• TEXTO DE LA PÁGINA:

"""

La náusea

Columnistas, Opinión

La náusea, novela publicada en 1938 por el escritor francés Jean Paul Sartre, es un clásico que,
en honor a la verdad, puede fácilmente desalentar a más de un lector no solo por su acidez
filosófica, sino -y sobre todo- por la propuesta altamente deprimente de la condición humana. De
hecho, su primer título fue Melancolía.


Sartre vomita dolorosas verdades evidentes para todo aquel que viviendo una vida mecánicamente
idiotizada, de pronto se da cuenta que vive una vida mecánicamente idiotizada: La vacuidad de
vivir sin propósito; el encontramos presos de libertad radical; la abrumadora responsabilidad de
construirnos a nosotros mismos a partir de la nada; la inalterabilidad del pasado versus la
imperceptible fugacidad del presente; en resumen, el absurdo sinsentido de la existencia humana,
son entre otros, los cuestionamientos que hacen que Roquentin, el protagonista de la novela, se
sintiera asquerosamente perdido.


De ahí que La náusea, que no se refiere a la reacción fisiológica propiamente dicha (aunque
tampoco la descarta), sea más una reacción total de su ser ante la absurdidad fundamental del
mundo y de su propia existencia.

"""

• REGISTROS PROPORCIONADOS:
"""

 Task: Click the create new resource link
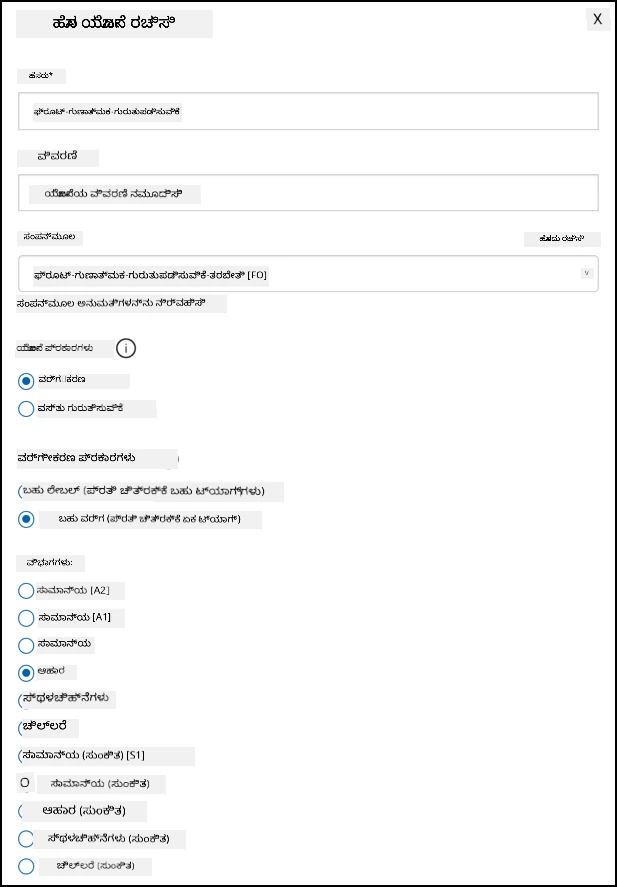point(562,239)
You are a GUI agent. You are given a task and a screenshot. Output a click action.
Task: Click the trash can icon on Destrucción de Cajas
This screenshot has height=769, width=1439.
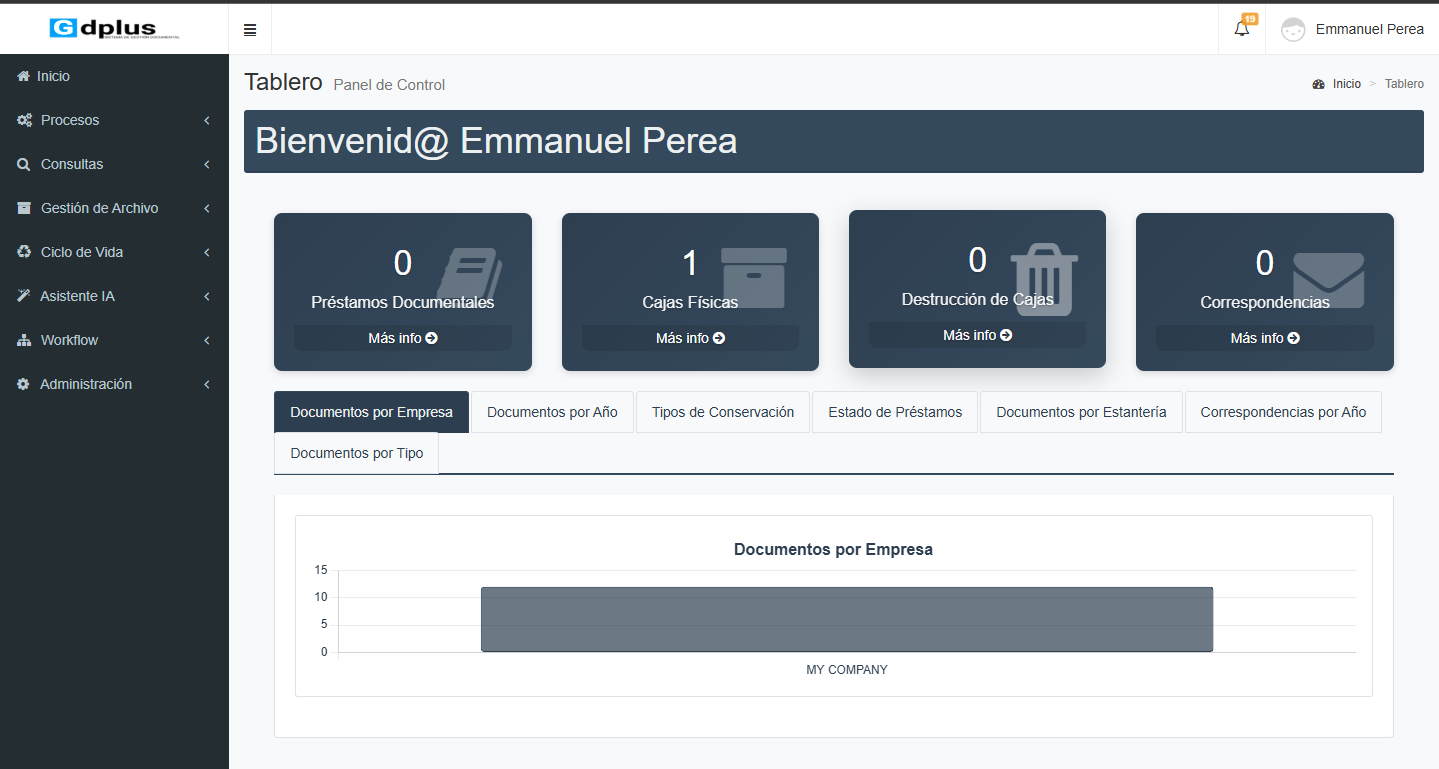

"""

Indica si cada afirmación concuerda con el texto sobre La náusea, contestando sí o no y citando literalmente las palabras del texto que lo deciden. 1. La novela se publicó en 1938. 2. La novela tuvo desde el principio el título con el que se conoce hoy. 3. El título alude únicamente a la reacción fisiológica.

• SOLUCIÓN ESCRITA:
1. Sí: «novela publicada en 1938».
2. No: «De hecho, su primer título fue Melancolía».
3. No: «no se refiere a la reacción fisiológica propiamente dicha (aunque tampoco la descarta)».